Chiara: Io penso che stiamo andando sempre peggio! Sembra assurdo, ma dagli anni ’70, ovvero gli anni della rivoluzione femminista, ad ora non stiamo ottenendo dei miglioramenti, ma stiamo andando in una situazione di retrocessione perché è molto più alla portata di mano sia la sessualità, che l’aggressività della femmina. Più c’è questa libertà di costumi, più l’uomo ha paura e quando l’uomo ha paura tende a buttare tutto quanto nel Medioevo! Un uomo che è spaventato da una donna tende a puntare il dito, quindi invece di diminuire i pregiudizi nel tempo, questi aumentano sempre di più. Quanto più la donna ha libertà di costume, tanto più l’uomo diventa spaventato e quindi attacca e diventa sempre più aggressivo! Questo è un male! Io non so dirti se esista veramente una via di fuga, non credo! Io credo che andremo sempre peggio. L’unica cosa che si può fare è che la cantante sia il più preparata, il più brava, il più perfetta possibile per dare sempre meno adito a certi atteggiamenti; però voglio anche dire che, nella sua bravura, deve anche naturalmente sentirsi libera di esplicare la propria bellezza – se ce l’ha, ma anche se non ce l’ha – e la propria sensualità, la propria femminilità, perché per me il metal è anche questo: femminilità e sensualità… almeno per Chiara Manese, è una mia idea strettamente personale!
Mettiamola giù in maniera scherzosa: secondo voi, perché la gente dovrebbe dare il proprio supporto ai Kantica?
Chiara: Se l’ascoltatore ha voglia di una bella botta di vita e se ha voglia di contrasti, se vuole luce e ombra, se vuole la dolcezza e l’aggressività estrema, Kantica è la risposta, perché noi siamo fatti di luce e di ombra. Non esistono vie di mezzo, quindi chi ha bisogno di emozioni forti, secondo me in noi può trovarle!
“Reborn in Aesthetics” è uscito appunto a febbraio per Revalve Records.
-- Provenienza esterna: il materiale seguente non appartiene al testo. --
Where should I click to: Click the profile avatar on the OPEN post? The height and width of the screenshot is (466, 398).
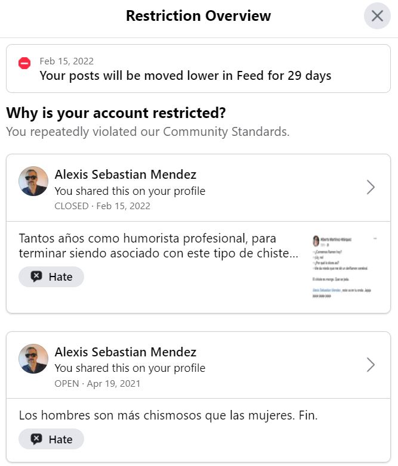(33, 359)
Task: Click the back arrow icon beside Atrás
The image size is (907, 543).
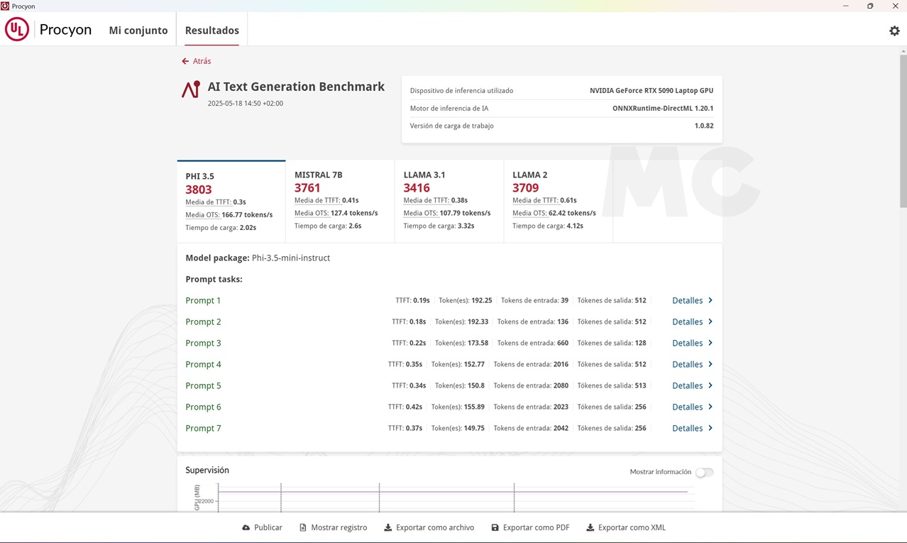Action: point(185,61)
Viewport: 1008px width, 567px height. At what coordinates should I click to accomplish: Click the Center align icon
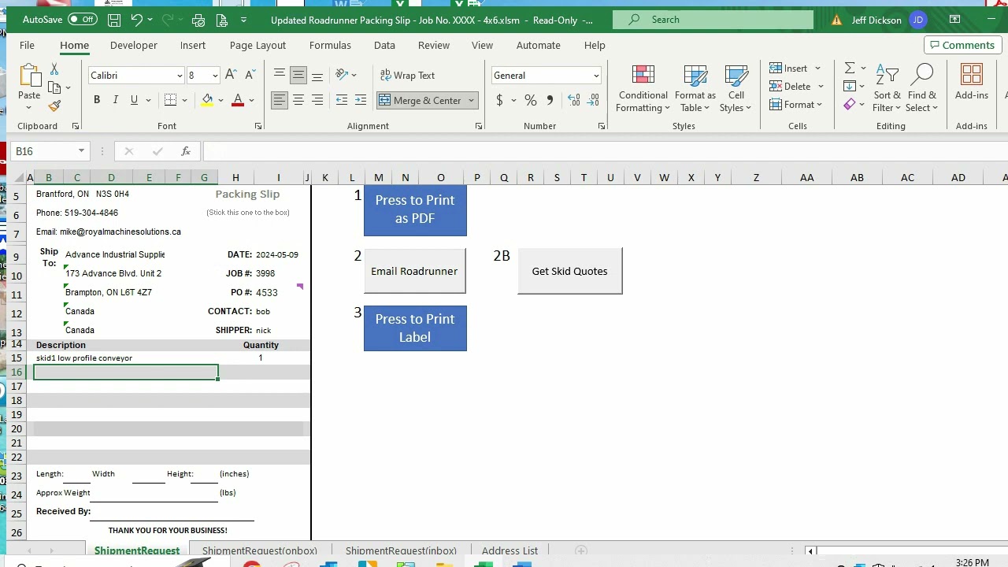pyautogui.click(x=298, y=100)
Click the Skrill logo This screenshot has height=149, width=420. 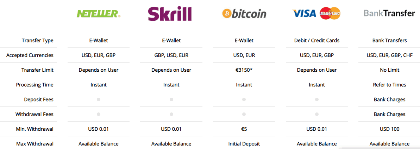coord(170,14)
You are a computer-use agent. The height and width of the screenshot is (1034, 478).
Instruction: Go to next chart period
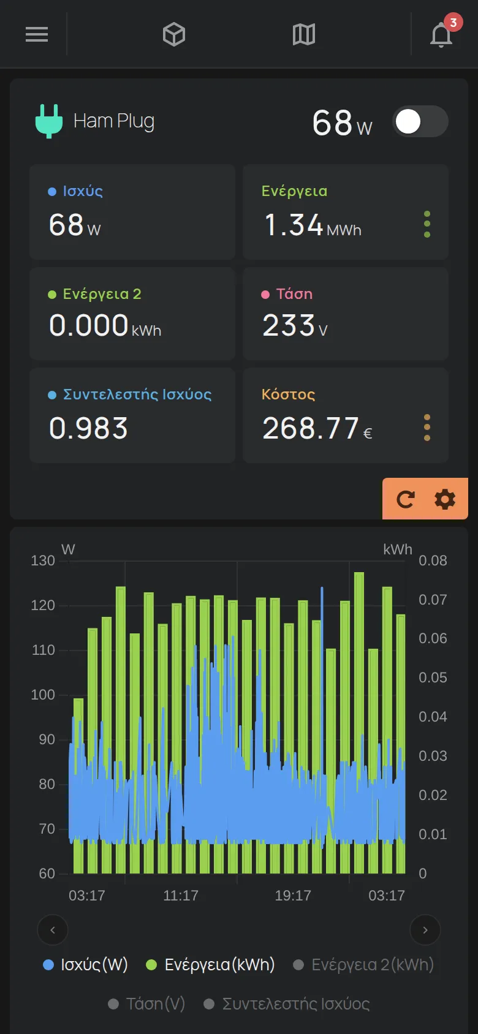click(425, 930)
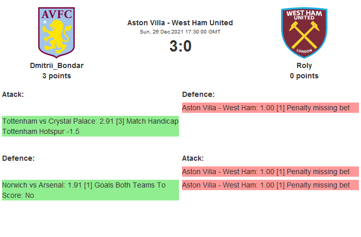The image size is (361, 237).
Task: Click the red penalty missing bet under Roly's Defence
Action: pyautogui.click(x=270, y=108)
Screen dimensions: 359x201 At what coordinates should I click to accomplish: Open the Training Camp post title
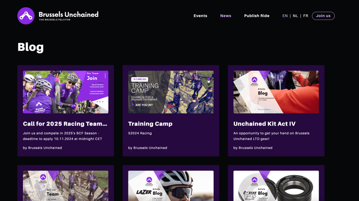(x=150, y=124)
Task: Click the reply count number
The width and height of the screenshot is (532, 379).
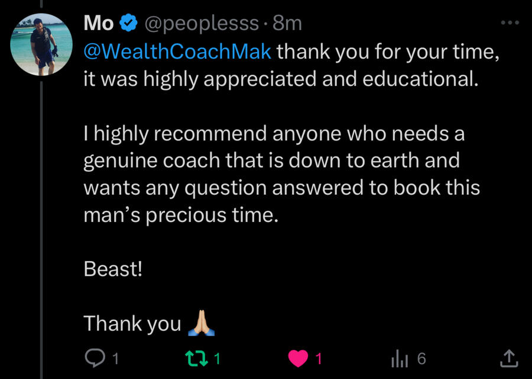Action: (x=116, y=358)
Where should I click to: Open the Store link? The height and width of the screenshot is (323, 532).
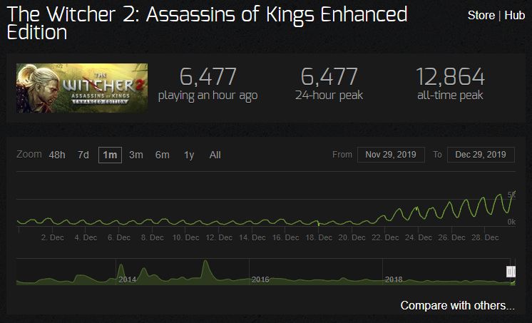(x=481, y=15)

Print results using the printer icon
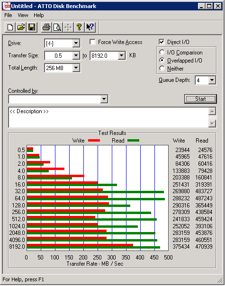[x=46, y=27]
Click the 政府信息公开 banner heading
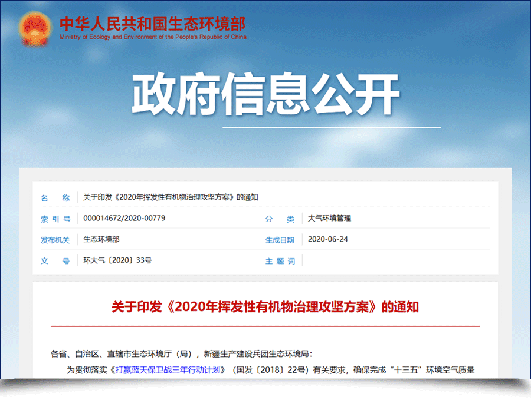 (x=266, y=94)
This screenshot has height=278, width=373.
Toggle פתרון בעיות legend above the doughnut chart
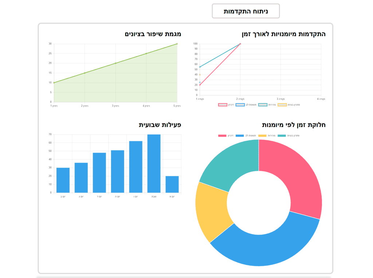pyautogui.click(x=282, y=136)
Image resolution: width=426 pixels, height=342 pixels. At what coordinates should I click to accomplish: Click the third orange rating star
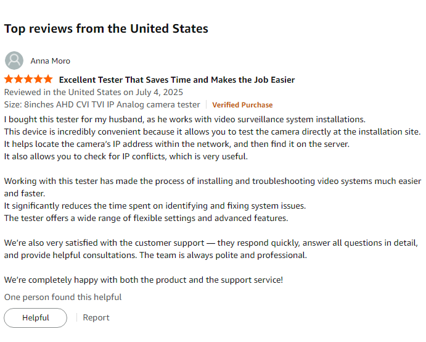(28, 79)
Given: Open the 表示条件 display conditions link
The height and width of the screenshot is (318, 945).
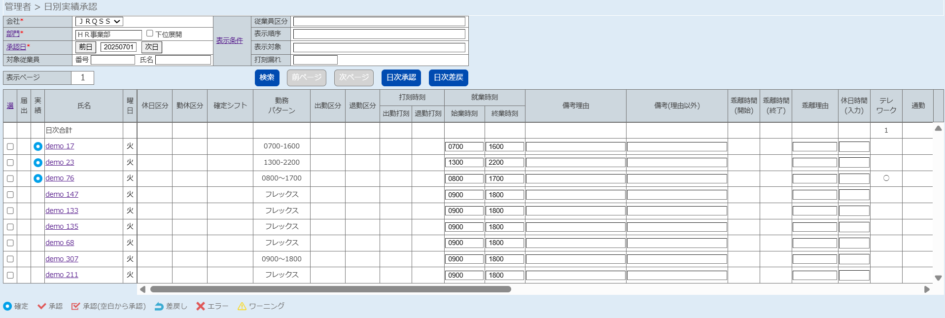Looking at the screenshot, I should point(229,40).
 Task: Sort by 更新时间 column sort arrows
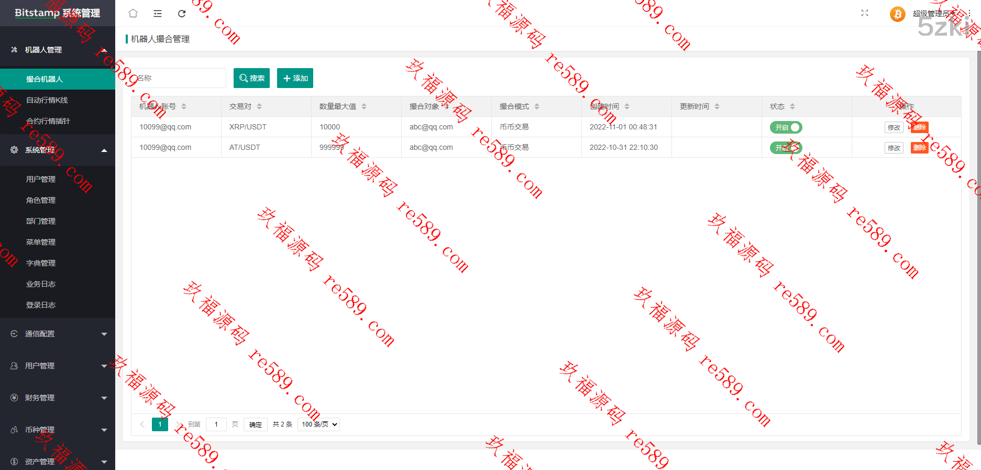[717, 106]
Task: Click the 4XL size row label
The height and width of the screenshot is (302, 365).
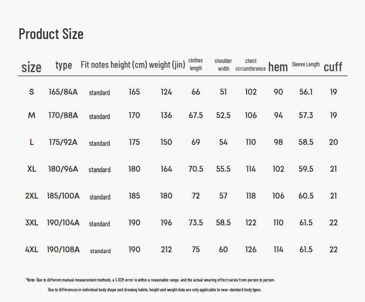Action: tap(32, 249)
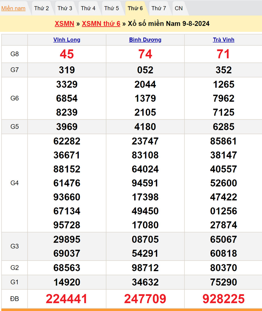Follow the XSMN breadcrumb link
The width and height of the screenshot is (262, 311).
tap(64, 24)
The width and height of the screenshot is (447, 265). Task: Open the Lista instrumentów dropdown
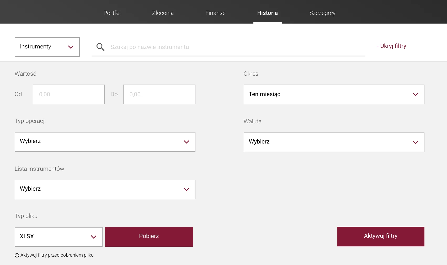pos(105,189)
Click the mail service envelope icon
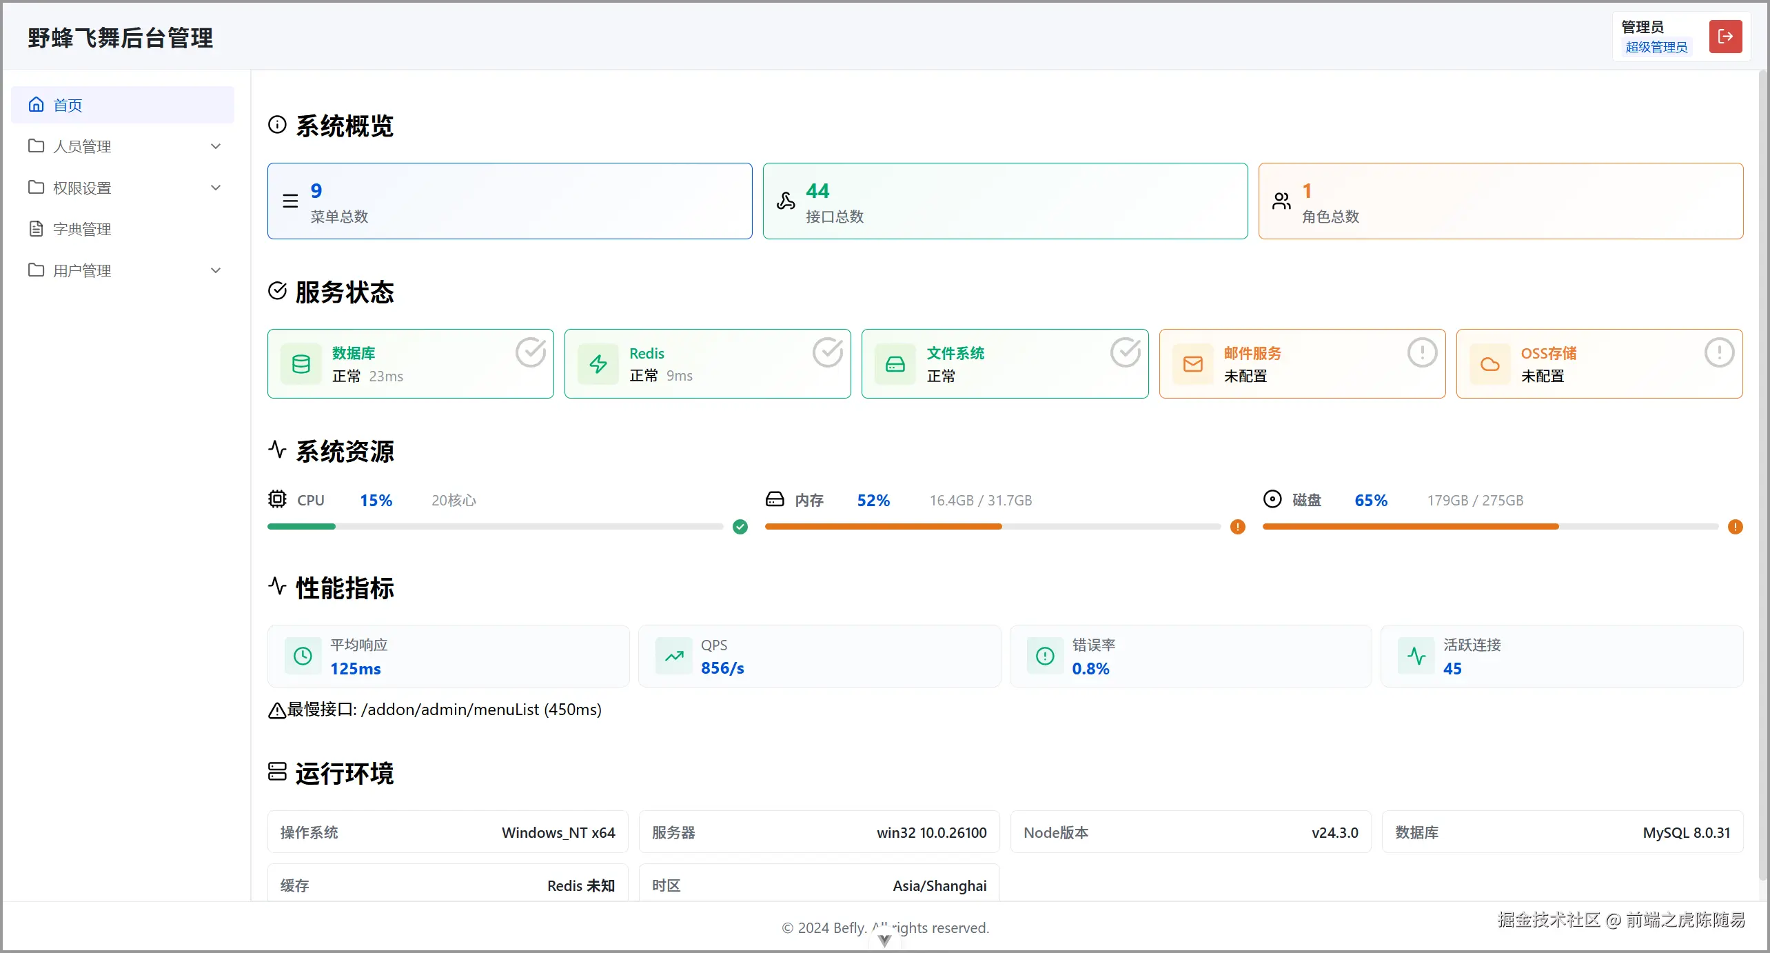 pyautogui.click(x=1193, y=364)
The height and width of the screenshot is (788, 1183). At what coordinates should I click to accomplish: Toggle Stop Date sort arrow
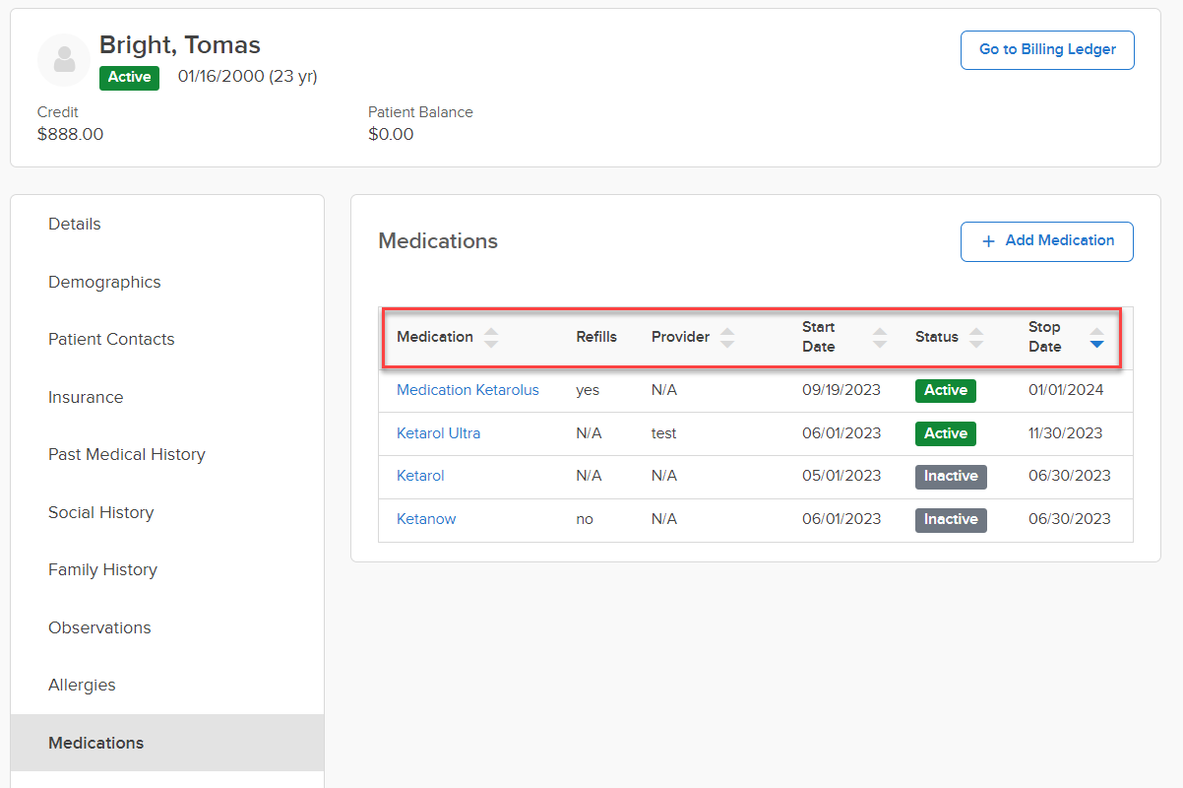[1096, 338]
Attualmente quali sono i progetti che vi vedranno impegnati nel corso dei prossimi mesi?
Chiara: Noi stiamo già scrivendo per il nuovo album con calma, però abbiamo già un bel po’ di materiale, un po’ era già presente da prima, da un po’. La cosa importante per noi è suonare il più possibile, farsi conoscere, perché è l’unico modo per far vendere. Non c’è niente da fare. Penseremo poi a un possibile tour in futuro, però innanzitutto vogliamo suonare più che possiamo, tanto!
Ti ringrazio, Chiara, per la tua disponibilità. Come ben sai, le parole finali spettano come sempre all’intervistata!
Chiara: Ragazzi, ascoltate i Kantica perché è un bel progettino. Penso che in noi possiate trovare qualcosina un po’ più originale rispetto a quello che viene proposto ultimamente, o almeno, questo è il mio parere, ed è anche il nostro fine! Io spero che accorriate il più presto a vederci ai nostri prossimi live. Stay metal!